The model who was unhappy with the delineation of her by a local artist had dreams to land on the cover of Vogue Italia
Our own illustrated likeness of Duan Mei Yue, done, we admit, without her permission. This serves as illustration to this post only, and will not not be used commercially
Warning: this post contains language that some readers might find offensive
Full-time model Duan Mei Yue (段美玥) is trending, but not for a breakthrough runway show or an outstanding magazine cover we usually associate with models who receive ardent media attention.

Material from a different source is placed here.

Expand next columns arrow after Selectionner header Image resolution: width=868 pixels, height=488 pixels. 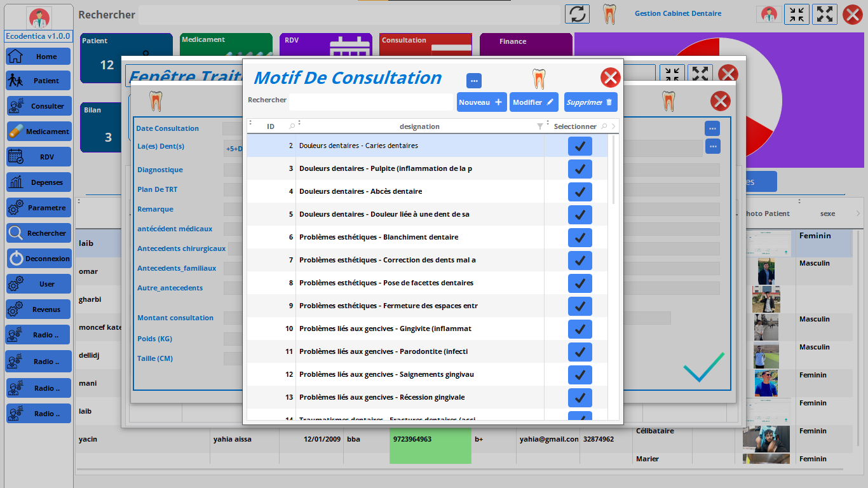point(613,126)
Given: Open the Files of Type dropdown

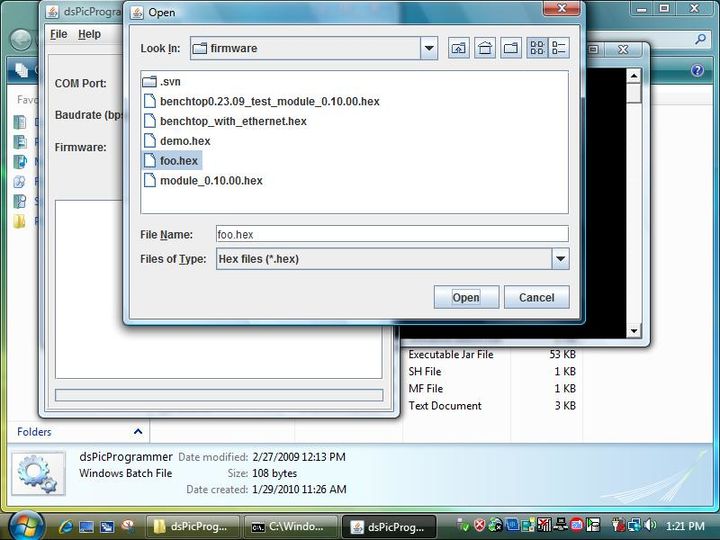Looking at the screenshot, I should [559, 259].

Rather, she’s been making the news for being deeply unhappy with some graphite and acrylic drawings by local artist Allison M Low called Weight of Longing that were discernibly based on a photograph posted on Instagram in February 2018. This photo, shot by professional lensman Li Wanjie, was allegedly used to create a “likeness” without Ms Duan’s expressed approval. (Just because images on social media are posted for all, does it mean they are free for all?) When she discovered that the drawings appeared as a chipped cut-out on the floor of the Love, Bonito store in Funan and, later, on the cover of author Amanda Lee Koe’s award-winning Ministry of Moral Panic, she was livid and so affected that she felt “very violated knowing that someone has profited off my likeness without my knowing or consent,” according to a post on Instagram Stories nine weeks ago. The distress, as she told it (too aggrieved to punctuate properly), wrecked her life—“how can i sleep at night”, “how do i function as per usual”, “how do i not let this affect me”.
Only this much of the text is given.